Attention all NFL executives and coaches: If your offseason training activities are voluntary, stop complaining when a player doesn't volunteer to forfeit his vacation time.
ESPN ran with a story on its website today saying that some Washington Redskins players are unhappy that defensive tackle Albert Haynesworth hasn't reported to voluntary camps.
I actually understand the problem the 'Skins have with Haynesworth staying home. They're busting their butts and they want the superstar lineman to be out there doing it with them. After all, as defensive end Phillip Daniels said, "There is no room for negotiation at 4-12."
That was Washington's record last year when the defense played out of a base 4-3 package. New defense coordinator Jim Haslett apparently plans to install a 3-4 scheme, which Haynesworth has no desire to play in.
Fine. Criticize the overpriced lineman for not wanting to play in a defense because he likes another one better. Criticize him for the apparent attitude problems he flashed all through a disappointing first season with the Redskins.
But don't criticize Haynesworth purely for not attending a voluntary mini camp.
It's one of the more absurd aspects of the NFL. Every team holds voluntary mini camps and conducts voluntary conditioning programs. As their name implies, these camps and programs are not required. Coaches cannot force players to attend or participate. Players cannot be fined or otherwise disciplined within the team for failing to volunteer.
And yet, every offseason, a coach will call out one of his players in the media for not attending a voluntary camp. He'll say he really needs the guy there, and that he's disappointed he didn't show up.
Coach may not be able to fine or bench his player. But he can certainly apply pressure and wreck a player's reputation by tricking the public into thinking he has done something wrong.
Again, the camps are voluntary. We ain't even talkin' 'bout practice. We're talkin' about practice that is not required!
How many of you 9-to-5ers volunteer to come into work on Saturdays? Sure, your boss might like it. But if he doesn't make you, you're not doing it. What's interesting about this particular case is that the players are the ones calling out Haynesworth. But they're not any more right to do so than the coach.
Players in the NFL live a good life. They make lots and lots and lots of money playing a game that most of us loved to play for free as kids. But they pay the price, too, with devastating injuries, the lifelong effects of which we are only just now beginning to comprehend.

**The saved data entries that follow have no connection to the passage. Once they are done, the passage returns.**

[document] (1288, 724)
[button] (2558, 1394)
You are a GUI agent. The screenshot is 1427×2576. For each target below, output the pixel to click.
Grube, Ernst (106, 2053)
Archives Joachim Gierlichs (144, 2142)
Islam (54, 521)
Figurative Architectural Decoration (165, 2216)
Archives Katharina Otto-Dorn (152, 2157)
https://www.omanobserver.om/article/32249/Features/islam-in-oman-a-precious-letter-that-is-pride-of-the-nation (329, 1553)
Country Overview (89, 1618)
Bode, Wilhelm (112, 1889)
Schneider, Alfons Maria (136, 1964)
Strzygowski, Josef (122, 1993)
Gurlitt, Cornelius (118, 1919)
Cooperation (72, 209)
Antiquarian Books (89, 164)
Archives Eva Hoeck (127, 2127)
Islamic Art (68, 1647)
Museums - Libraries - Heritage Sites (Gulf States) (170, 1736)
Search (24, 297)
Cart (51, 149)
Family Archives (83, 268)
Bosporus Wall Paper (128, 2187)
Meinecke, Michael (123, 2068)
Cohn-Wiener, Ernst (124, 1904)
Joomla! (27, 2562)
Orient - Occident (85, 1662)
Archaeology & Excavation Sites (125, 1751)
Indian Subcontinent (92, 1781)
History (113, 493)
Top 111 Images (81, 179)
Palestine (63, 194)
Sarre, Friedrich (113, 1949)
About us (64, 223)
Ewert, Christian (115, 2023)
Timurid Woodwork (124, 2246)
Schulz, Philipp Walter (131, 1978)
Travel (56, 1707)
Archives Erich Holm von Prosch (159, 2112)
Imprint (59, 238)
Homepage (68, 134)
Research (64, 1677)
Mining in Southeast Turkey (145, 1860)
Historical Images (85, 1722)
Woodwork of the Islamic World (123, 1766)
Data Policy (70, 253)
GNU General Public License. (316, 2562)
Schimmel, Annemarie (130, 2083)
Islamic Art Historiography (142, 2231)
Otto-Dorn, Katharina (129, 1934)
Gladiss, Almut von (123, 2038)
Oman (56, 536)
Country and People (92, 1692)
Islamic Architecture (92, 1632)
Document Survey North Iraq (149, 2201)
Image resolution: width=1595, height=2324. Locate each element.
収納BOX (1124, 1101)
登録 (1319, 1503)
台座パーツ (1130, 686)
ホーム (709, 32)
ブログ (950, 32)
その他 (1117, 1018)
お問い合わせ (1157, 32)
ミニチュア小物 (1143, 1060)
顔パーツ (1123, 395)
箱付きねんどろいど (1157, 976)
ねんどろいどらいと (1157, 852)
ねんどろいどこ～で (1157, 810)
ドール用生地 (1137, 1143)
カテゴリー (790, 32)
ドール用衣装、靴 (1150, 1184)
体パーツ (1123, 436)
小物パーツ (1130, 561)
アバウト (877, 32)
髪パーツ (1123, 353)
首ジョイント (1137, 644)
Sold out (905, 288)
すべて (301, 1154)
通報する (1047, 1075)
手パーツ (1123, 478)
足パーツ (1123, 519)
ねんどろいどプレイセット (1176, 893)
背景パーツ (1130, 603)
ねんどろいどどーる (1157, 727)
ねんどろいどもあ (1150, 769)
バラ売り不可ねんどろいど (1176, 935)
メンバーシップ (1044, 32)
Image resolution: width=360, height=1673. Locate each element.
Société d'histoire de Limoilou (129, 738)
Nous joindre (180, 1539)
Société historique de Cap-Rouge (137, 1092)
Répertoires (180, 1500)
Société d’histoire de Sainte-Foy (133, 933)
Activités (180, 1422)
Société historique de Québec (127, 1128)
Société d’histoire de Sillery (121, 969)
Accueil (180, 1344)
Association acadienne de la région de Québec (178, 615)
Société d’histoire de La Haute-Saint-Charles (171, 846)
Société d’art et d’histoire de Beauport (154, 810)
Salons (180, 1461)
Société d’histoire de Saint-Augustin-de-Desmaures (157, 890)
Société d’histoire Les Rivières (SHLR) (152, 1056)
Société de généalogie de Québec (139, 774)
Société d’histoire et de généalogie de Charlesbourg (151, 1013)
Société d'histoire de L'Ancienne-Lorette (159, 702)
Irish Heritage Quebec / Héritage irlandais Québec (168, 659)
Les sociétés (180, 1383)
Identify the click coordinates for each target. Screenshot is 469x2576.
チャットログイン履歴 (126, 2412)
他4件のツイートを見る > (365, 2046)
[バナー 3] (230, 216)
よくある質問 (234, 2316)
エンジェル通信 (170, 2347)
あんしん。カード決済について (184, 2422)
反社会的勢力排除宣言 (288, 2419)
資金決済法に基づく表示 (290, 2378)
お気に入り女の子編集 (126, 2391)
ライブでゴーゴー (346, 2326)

So even if I'd love for every player on every team to show up for practice, required or not, and work with their teammates to get better every chance they get, it doesn't make a player wrong to decide to sit out of those voluntary work outs.
I don't know Albert Haynesworth. Maybe he's a terrible teammate and a general pain in the ass. But if a nine year NFL veteran with two Pro Bowls under his belt and an enormous, unhealthy, but required lineman gut above that belt wants to sit a few out in May, I don't see the problem.